Однако работа по выявлению компетенций может открыть путь к участию в управлении для гораздо большего числа людей как внутри правительства, так и вне его – за счет активного развития горизонтальных связей и альтернативных форм доступа. Именно в использовании таких технологий заключается ключ к трансформации закрытого государственного управления в открытое, ориентированное на активный диалог с людьми, имеющими соответствующие навыки и интересы.

Еще недавно отсутствие технической возможности выявления подходящих людей для выработки решений вынуждало правительство опираться на мнение ограниченного круга профессионалов, что было наиболее рациональным способом снизить стоимость поиска необходимых для государственного управления компетенций. В наши же дни все большее количество людей приобретают новые навыки в обход университетской скамьи и профессионального обучения; и в случае запроса со стороны государства они готовы отдавать свои знания и браться за решение сложных общественных задач.

Возможность более детально описать собственные достижения и способности дает новый стимул для обучения и повышения квалификации. И, что еще более важно, применительно к перспективам государственного управления – инструменты выявления компетенций позволяют обнаруживать людей, обладающих широким набором навыков. Образцы работ, данные о цитируемости и количестве скачиваний статей, отзывы коллег, баллы и бейджи, рейтинги и таблицы лидеров облегчают поиск талантов и способностей, предлагая более высокую степень детализации, чем дают ученые степени, дипломы и сертификаты.

Теперь, если городские власти нацелены на разработку удобной схемы велодорожек, они должны иметь возможность обратиться к градостроителям, инженерам-транспортникам, активным велосипедистам, водителям такси и предложить им участие в проекте. А для того чтобы оценить эффективность деятельности медицинских учреждений, желательно установить контакт с врачами, медсестрами, работниками больниц, пациентами и их семьями.

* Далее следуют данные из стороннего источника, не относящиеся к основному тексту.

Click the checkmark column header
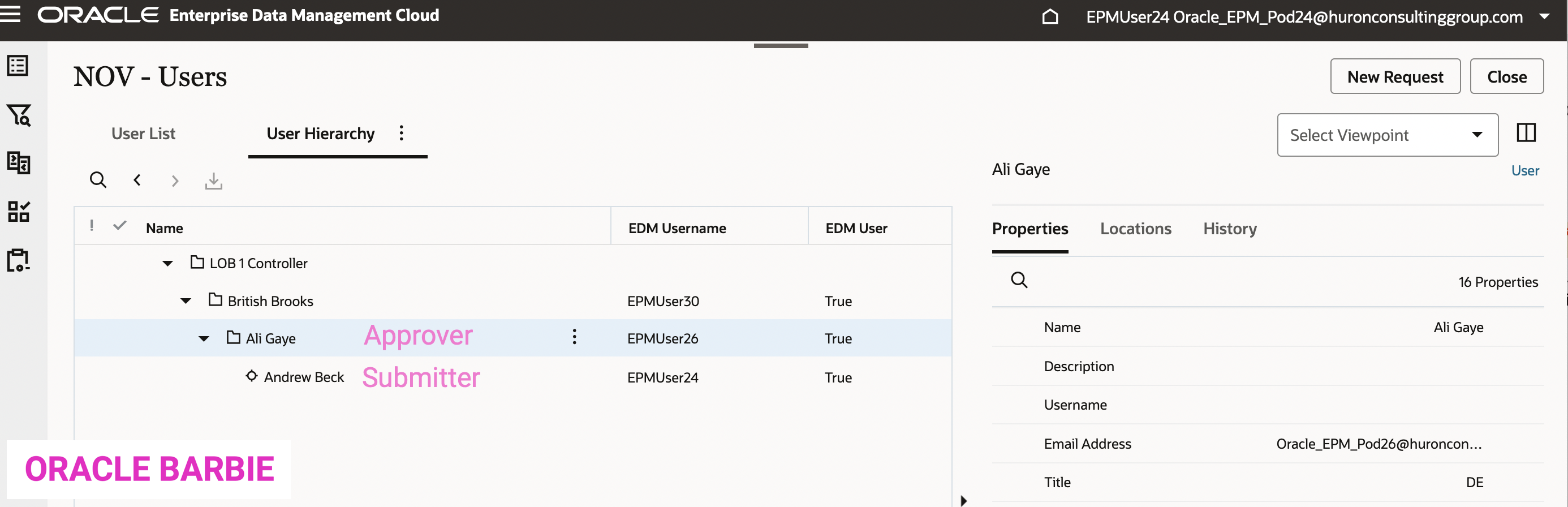This screenshot has height=507, width=1568. coord(120,226)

Такие действия не исключают участия любого желающего. Они также не препятствуют участию в гражданских инициативах, не зависящих от правительства. Скорее, представление о возможностях людей повышает шанс привлечь тех, кто хотел бы принимать участие в управлении и применять свои таланты в интересах общества. Технологии выявления компетенций прокладывают путь к радикальному реформированию способов управления. Если разнообразные компетенции становится легко обнаружить, участие граждан в государственном управлении способно превратиться в укоренившуюся и привычную практику, а гражданская позиция потенциально может стать более активной и полноценной.